Standardization has many features, and standardization alone is not necessarily an impediment to innovation. Standardization includes systematizing the instructions to research participants, test stimuli, and the recording of responses. Much like the application of standardized clinical methods to diagnosis of mental illness (such as the Structured Clinical Interview for DMS Disorders [SCID]) has led to a highly reliable (but maybe not completely valid) diagnostic system, similar standardization in psychological assessments allows for the application of these tests across different test administrators. Much like laboratory blood values for a metabolic panel, the results of standardized psychological tests are interpretable across test administrators and testing sites.

Another element of the development of standardized methods is that of the development of “normative standards.” This means, quite simply, that a raw score is converted into a score that informs as to where that score stands in terms of the performance of other members of the general population. An example is the standard IQ test, where a score that is consistent with the average of the general population of people of the same age is 100. The standard deviation is 15. Thus, a person with an IQ of 85 is as much below average as someone with an IQ of 115 is above. No clinician looks at raw IQ test data; they all examine and understand normed scores.

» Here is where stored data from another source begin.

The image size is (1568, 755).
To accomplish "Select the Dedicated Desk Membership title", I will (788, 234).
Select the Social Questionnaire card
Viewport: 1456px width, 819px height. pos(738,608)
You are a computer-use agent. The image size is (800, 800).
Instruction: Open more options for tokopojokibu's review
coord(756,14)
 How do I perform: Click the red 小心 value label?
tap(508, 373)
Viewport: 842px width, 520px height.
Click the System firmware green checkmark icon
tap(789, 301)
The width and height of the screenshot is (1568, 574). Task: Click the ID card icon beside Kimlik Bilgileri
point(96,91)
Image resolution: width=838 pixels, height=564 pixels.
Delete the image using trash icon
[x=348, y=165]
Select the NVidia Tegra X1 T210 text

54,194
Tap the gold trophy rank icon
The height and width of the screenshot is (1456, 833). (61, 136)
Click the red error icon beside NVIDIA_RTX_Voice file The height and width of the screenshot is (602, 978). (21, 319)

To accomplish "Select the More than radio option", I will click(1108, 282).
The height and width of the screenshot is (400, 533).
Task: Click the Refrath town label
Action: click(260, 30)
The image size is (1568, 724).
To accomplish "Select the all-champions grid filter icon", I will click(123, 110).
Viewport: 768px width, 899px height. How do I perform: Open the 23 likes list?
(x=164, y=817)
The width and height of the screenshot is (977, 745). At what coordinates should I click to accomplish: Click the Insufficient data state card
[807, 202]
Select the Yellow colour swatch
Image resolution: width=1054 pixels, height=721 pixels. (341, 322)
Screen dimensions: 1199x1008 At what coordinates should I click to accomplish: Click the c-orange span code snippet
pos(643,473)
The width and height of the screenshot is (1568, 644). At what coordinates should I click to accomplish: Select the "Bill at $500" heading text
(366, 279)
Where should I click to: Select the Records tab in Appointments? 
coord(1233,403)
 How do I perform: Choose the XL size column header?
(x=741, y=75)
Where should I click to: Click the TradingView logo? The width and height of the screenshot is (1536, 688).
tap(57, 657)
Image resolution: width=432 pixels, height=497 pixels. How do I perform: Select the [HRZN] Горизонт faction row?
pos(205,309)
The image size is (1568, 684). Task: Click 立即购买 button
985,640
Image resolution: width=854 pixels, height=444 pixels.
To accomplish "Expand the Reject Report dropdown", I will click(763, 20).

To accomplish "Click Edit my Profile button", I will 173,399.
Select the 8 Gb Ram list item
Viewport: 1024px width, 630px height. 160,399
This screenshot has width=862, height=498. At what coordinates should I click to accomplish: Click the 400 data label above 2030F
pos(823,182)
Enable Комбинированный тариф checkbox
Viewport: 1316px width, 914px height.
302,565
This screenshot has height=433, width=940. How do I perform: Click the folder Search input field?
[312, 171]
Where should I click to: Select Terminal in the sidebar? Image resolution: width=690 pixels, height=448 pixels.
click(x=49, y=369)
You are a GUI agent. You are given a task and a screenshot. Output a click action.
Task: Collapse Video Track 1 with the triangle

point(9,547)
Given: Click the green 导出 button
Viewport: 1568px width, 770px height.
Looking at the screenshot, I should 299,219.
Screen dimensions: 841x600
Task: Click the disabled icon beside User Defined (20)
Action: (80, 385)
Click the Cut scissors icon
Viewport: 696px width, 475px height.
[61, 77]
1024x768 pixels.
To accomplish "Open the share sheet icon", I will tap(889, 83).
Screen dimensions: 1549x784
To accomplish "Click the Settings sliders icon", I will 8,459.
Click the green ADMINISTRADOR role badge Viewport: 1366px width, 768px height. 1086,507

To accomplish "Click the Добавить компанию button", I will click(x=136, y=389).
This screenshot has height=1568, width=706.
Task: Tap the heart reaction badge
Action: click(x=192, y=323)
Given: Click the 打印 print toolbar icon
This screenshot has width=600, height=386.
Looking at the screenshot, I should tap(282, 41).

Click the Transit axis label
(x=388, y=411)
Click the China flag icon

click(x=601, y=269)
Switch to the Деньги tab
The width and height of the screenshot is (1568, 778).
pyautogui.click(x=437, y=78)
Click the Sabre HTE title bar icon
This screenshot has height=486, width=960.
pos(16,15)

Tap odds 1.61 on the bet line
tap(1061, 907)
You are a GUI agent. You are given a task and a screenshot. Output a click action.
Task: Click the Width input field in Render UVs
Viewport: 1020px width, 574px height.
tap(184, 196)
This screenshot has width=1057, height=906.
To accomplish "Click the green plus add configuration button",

The norming process is obviously complex and requires assessment of large numbers of healthy people. Often CN tests have no such data available, both because of narrow use of the test and minimal interest on the part of investigators in these broader uses. As a result, there is no information for many of these procedures as to whether a given score is at or lower than expectations, based on education or age. Changes in scores based on an intervention could not be interpreted in terms of how large the improvement is and whether it has any clinical meaning. Similarly, most standardized psychological tests are performed better by younger and more highly educated people. Since most CN data have been collected on highly educated younger people (often college students), then it is not clear if these tests would even be feasible to administer to older, sicker, and less educated populations.

The goals of CNTRICS

The goal of CNTRICS is to take these CN procedures that are specific and sensitive to brain function and dysfunction and turn them into psychological tests. This is achieved by standardizing the procedures, conducting feasibility studies in diverse healthy samples, understanding the influence of various demographic factors on performance, and the initial development of normative standards in order to better understand the meaning of scores on the tests. The hope is that the next generation of clinical treatments could then be informed by outcomes measures that are more closely proximal to brain function than the current group of standardized tests, but a standardized and potentially sensitive to changes in functioning.

References
1. Carter CS, Barch DM. Cognitive neuroscience-based approaches to measuring and improving treatment effects on cognition in schizophrenia: the CNTRICS initiative. Schizophr Bull 2007;33:1131–7.
2. Callicott JH, Mattay VS, Bertolino A, et al. Physiological characteristics of capacity constraints in working memory as revealed by functional MRI. Cereb Cortex 1999;9:20–6.
3. Harvey PD. The latest developments in the MATRICS initiative. Psychiatry (Edgemont) 2007;4(12):29–31.